Leading doesn’t mean merely saying “we’re going to be on time!” Leading is saying “What time do we need to get up to be on time? What do we need to do the night before? What do we need to not stay up late doing the night before?” (like watching a movie). And, gentleman, if you are the one making the family late, you know what to do. And if you have small kids, remember that they are your kids too. If your wife cares for the children in the mornings during the week if you work outside the home it may be tempting to expect her to manage them on Sunday morning as well. But unless you’re leaving early to serve at church apart from your family on Sunday, getting the kids ready is part of getting your family ready. Sundays should be an easier morning for your wife for having you home.
Finally, there’s the danger in this exhortation that some will turn around and go home when they are late. Please know that you are not looked on by the church’s leadership in judgment, even on the Sunday after this exhortation. There are always reasons some are late.

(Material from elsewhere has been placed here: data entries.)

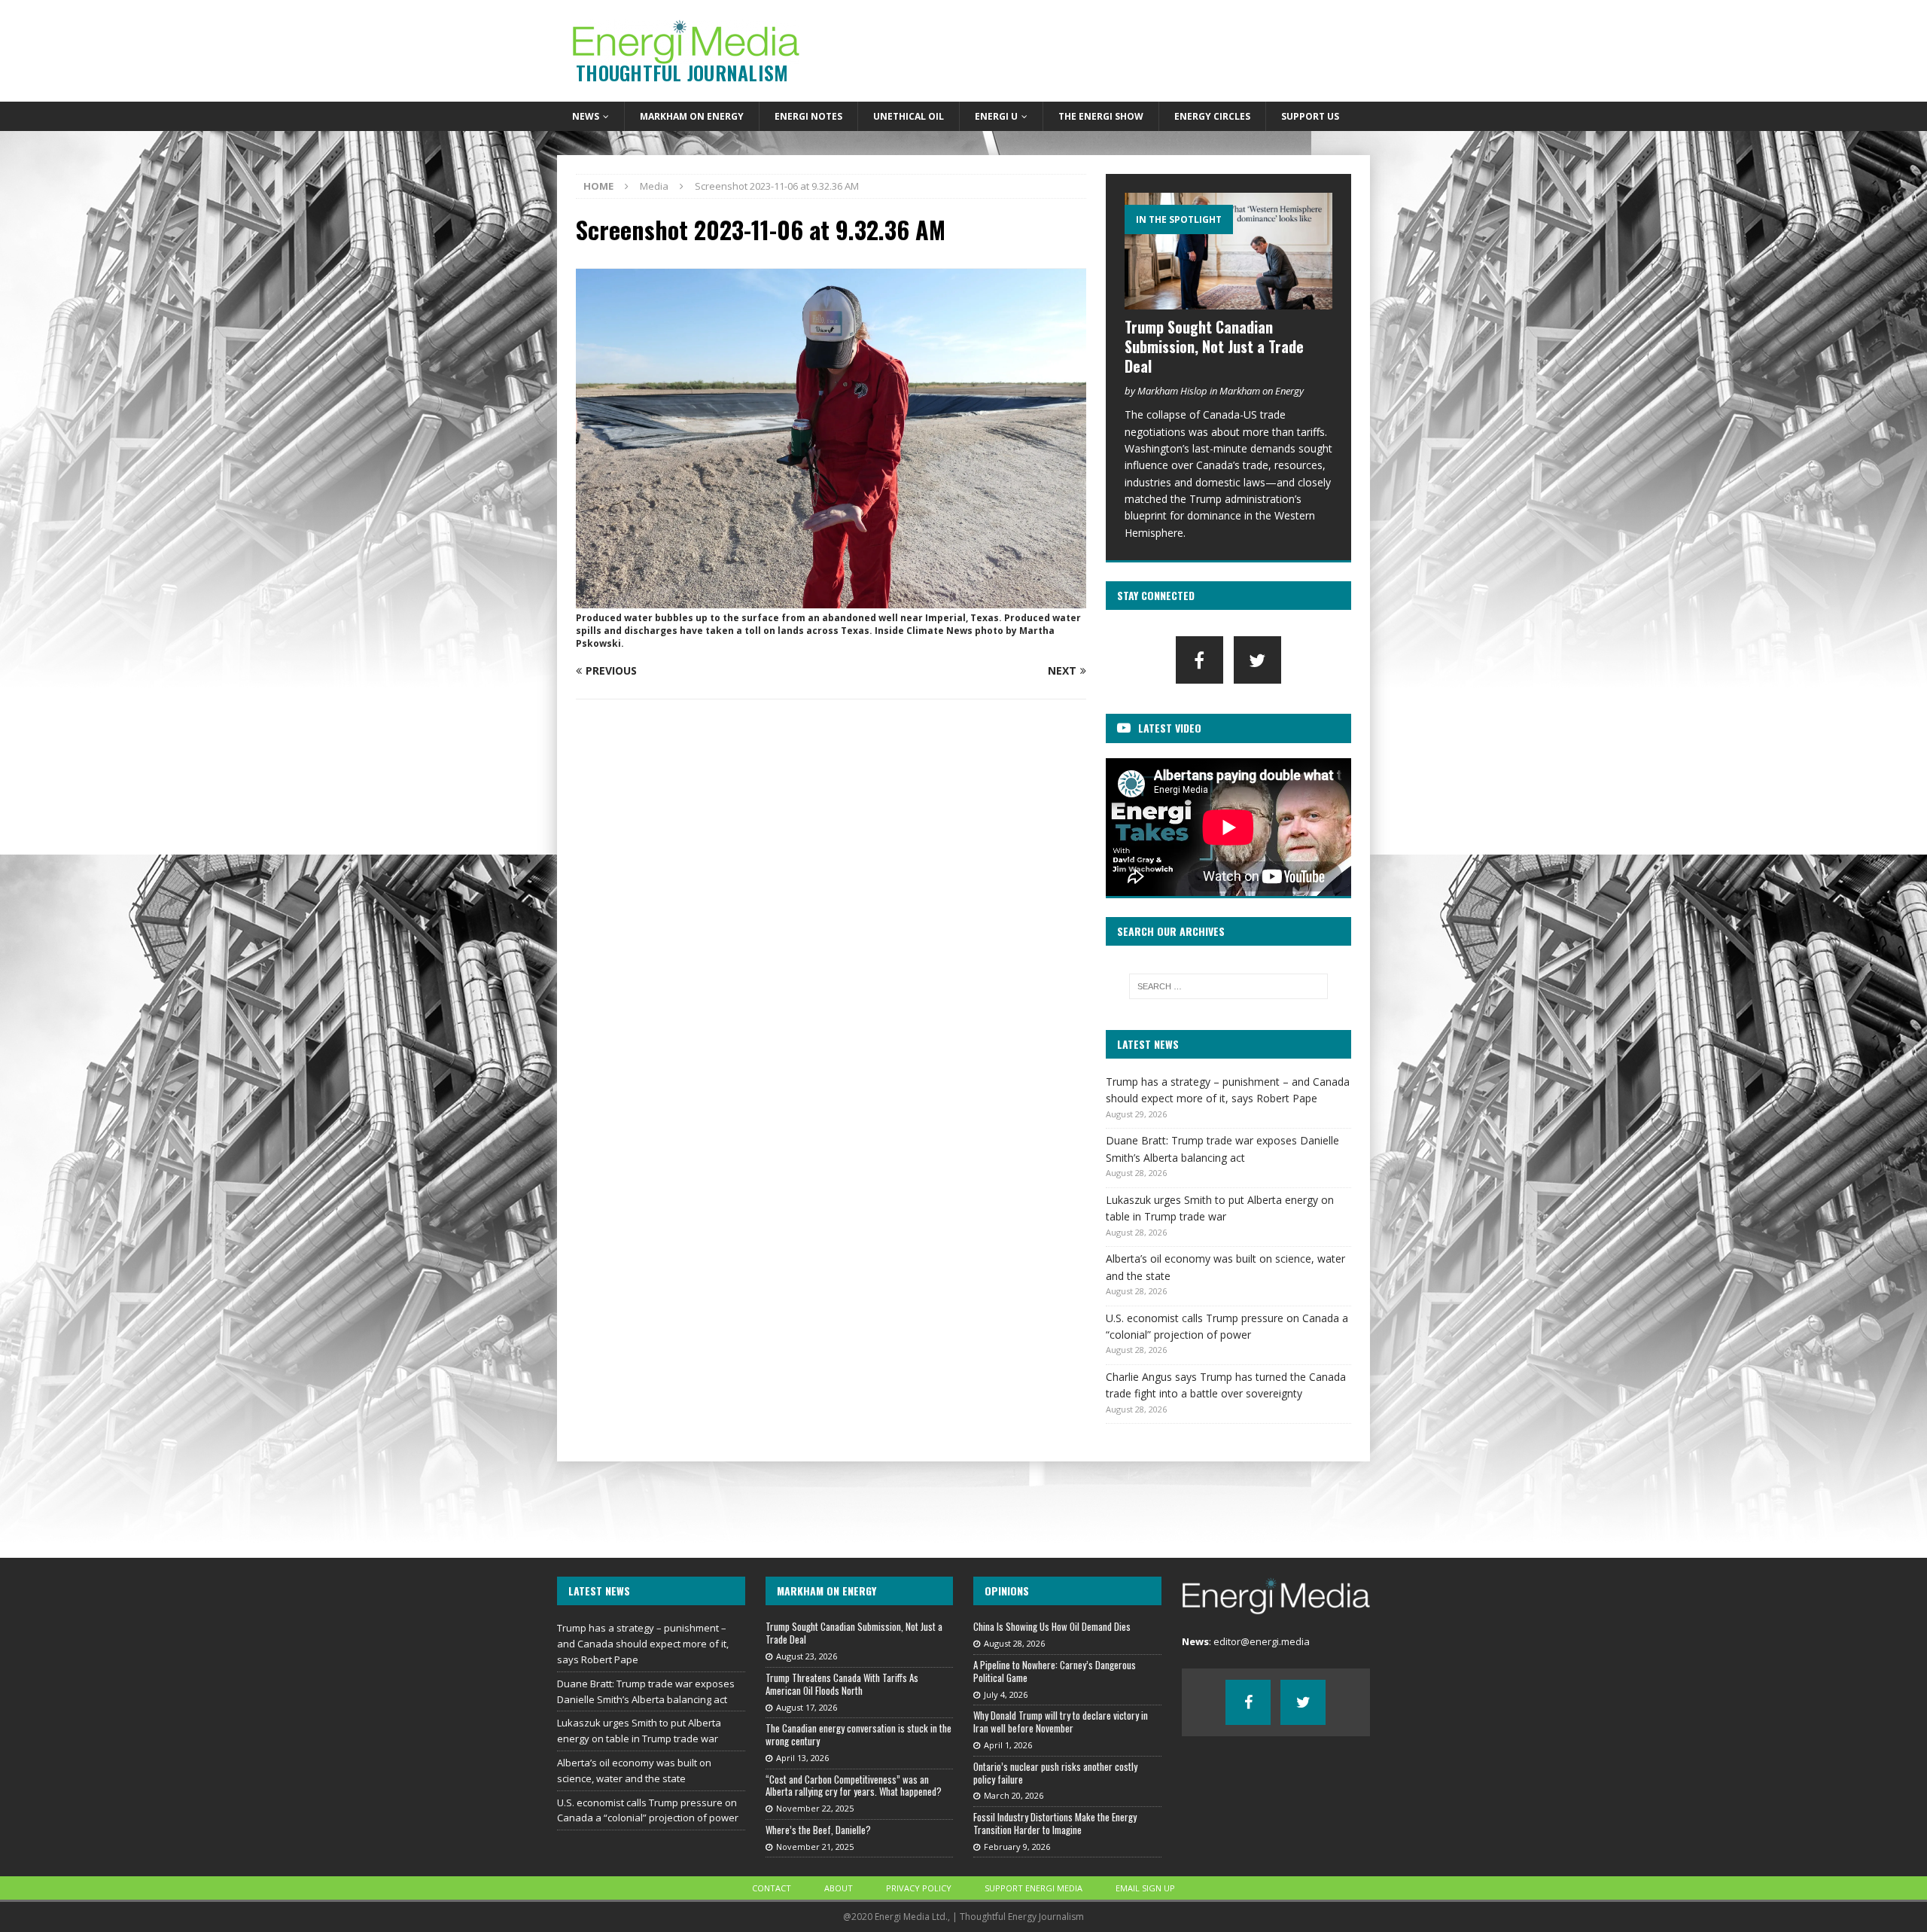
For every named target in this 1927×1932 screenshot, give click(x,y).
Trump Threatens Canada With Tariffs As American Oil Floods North (842, 1684)
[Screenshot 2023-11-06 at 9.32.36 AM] (831, 600)
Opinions (1007, 1590)
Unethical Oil (908, 116)
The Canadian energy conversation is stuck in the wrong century (858, 1734)
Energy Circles (1212, 116)
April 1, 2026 (1008, 1745)
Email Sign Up (1145, 1888)
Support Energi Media (1033, 1888)
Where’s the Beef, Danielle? (818, 1829)
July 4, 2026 (1005, 1694)
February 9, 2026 (1017, 1846)
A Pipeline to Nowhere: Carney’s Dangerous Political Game (1054, 1671)
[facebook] (1199, 660)
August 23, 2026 (806, 1656)
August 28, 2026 (1014, 1643)
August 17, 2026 (806, 1707)
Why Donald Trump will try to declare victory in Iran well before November (1060, 1721)
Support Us (1310, 116)
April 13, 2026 (802, 1757)
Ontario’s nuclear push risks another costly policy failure (1055, 1773)
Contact (771, 1888)
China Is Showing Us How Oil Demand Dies (1052, 1626)
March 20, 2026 (1013, 1795)
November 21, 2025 (815, 1846)
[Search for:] (1228, 986)
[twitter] (1257, 660)
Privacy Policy (918, 1888)
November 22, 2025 (815, 1808)
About (838, 1888)
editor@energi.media (1261, 1641)
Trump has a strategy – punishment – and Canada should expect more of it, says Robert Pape (643, 1643)
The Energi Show (1100, 116)
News (585, 116)
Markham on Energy (692, 116)
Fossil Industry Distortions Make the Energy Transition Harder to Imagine (1055, 1823)
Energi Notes (808, 116)
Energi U (996, 116)
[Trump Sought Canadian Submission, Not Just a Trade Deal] (1228, 251)
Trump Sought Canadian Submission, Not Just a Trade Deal (1214, 346)
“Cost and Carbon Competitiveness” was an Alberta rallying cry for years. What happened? (854, 1785)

We will assume the best of any individual while recognizing that there is a need for growth here as a church.
To hear Ryan’s original exhortation to pursue God’s presence, in part, by being on time to church, listen to his sermon on Psalm 16, “In Hot Pursuit of His Presence.” The exhortation comes at the end and includes reasons to come early, practical suggestions for how to prepare for Sunday, and a vision for what Sundays could look like if we were on time. In that sermon, he closed with these wise, pastoral, loving, and convicting words from Charles Spurgeon:
“There should be some preparation of the heart in coming to the worship of God. Consider who he is and in whose name we gather, and surely we cannot rush together without thought. Consider whom we profess to worship, and we shall not hurry into his presence as men run to a fire. Moses, the man of God, was warned to put off your shoes from his feet when God only revealed himself in a bush. How should we prepare ourselves when we come to him who reveals himself in Christ Jesus, his dear son? There should be no stumbling to the place of worship half-asleep, no roaming here as if it were no more than going to playhouse. We cannot expect to profit much if we bring with us a swarm of idle thoughts and a heart crammed with vanity.”
Lord’s Suppers are great for getting our family on the same page. If you missed hearing this in person at our gathering last Wednesday night, thank you for reading this entire post.
May Sundays speak to the work of God in our lives and in our church through hospitality, attention to the Word, and an apparent eagerness to be together in God’s presence.